----- INPUT FOR THIS TASK

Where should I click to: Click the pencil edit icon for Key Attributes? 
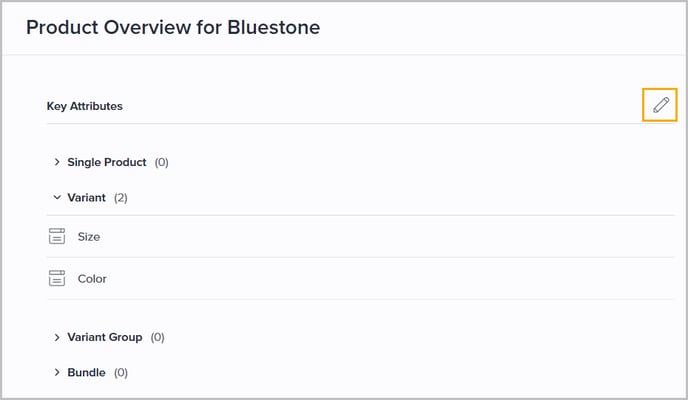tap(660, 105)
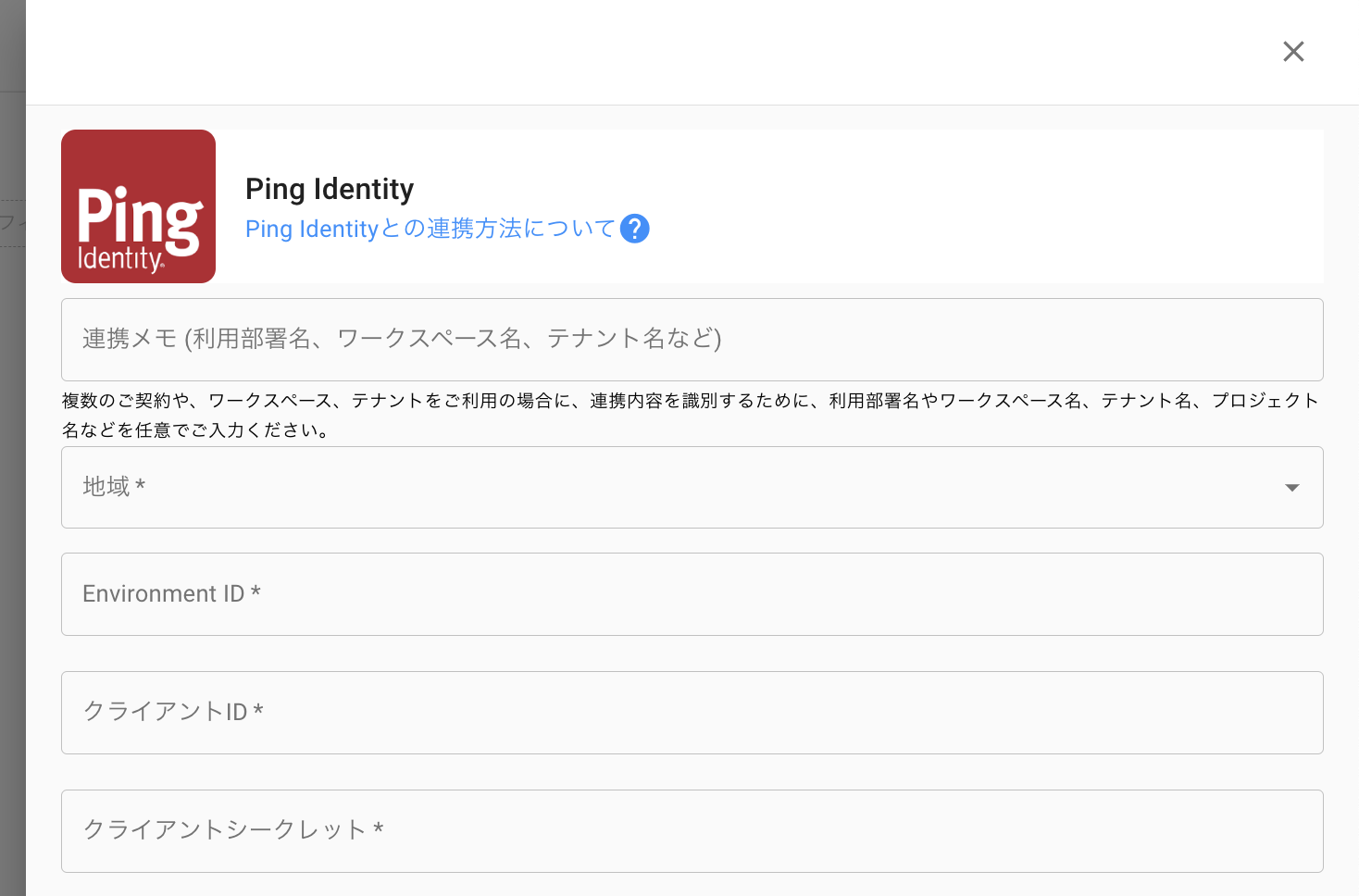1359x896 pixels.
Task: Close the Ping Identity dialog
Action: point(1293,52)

----------

■ TASK ITEM:
Repeat the records word for word. Any picture in them should be left out.

■ SOLUTION TO THIS TASK:
Where should I click to: Click the pencil edit icon for Key Attributes? 
tap(660, 105)
1359x896 pixels.
Task: Close the Ping Identity dialog
Action: point(1293,52)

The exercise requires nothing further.